О том, что он сбежал, бандиты узнали раньше старосты. В узком кругу новости распространяются быстро. Никодимов, до которого дошли все подробности дерзкого побега, был доволен, что Мажору удалось ускользнуть по вине охранников, и спрашивать со старосты было нечего.
По распоряжению Меджидова люди стали рассчитываться от одного до пяти. Каждого пятого заставили выйти из шеренги. Их отводили на пятачок, где постепенно накапливались встревоженные, ничего не понимающие мужчины и женщины.

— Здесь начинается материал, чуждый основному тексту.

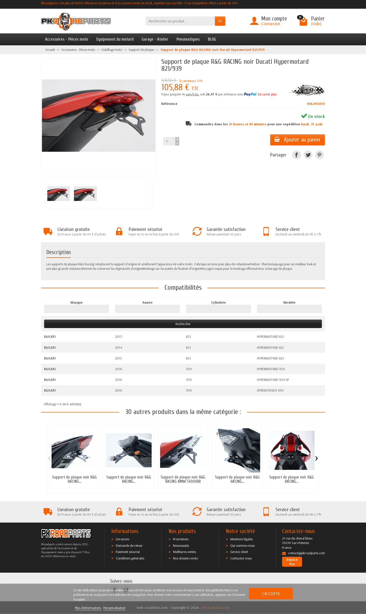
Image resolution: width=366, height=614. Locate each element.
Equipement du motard (114, 39)
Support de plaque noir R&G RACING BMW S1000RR (183, 479)
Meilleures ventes (184, 551)
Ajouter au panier (302, 139)
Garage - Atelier (155, 39)
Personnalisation (114, 608)
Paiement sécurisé (128, 551)
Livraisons (122, 539)
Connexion (270, 23)
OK (220, 21)
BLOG (212, 39)
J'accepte (271, 593)
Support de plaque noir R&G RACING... (74, 479)
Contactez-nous (241, 558)
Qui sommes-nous (242, 545)
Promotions (180, 539)
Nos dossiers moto (185, 558)
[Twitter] (308, 154)
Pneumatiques (188, 39)
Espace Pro (292, 561)
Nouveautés (181, 545)
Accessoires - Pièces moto (66, 39)
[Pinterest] (319, 154)
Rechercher (183, 324)
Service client (239, 551)
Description (58, 252)
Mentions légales (241, 539)
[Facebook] (296, 154)
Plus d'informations (88, 608)
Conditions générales (130, 558)
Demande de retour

Никодимова, который был в школе круглым отличником и из всех предметов весьма жаловал историю, развернувшееся перед глазами действо вдруг навело на мысли о принятой в римской армии "децимации" — когда в провинившихся легионах казнили каждого десятого солдата. Он не догадывался, что древние римляне были в два раза гуманнее Маги и его приспешников.
Некоторые боевики зачем-то принялись вглядываться в отобранных для казни рабов.
— Ты, — схватил за руку девушку, почти ребёнка, боевик, в котором Вали признал Мансура Махадова, — возвращайся к остальным.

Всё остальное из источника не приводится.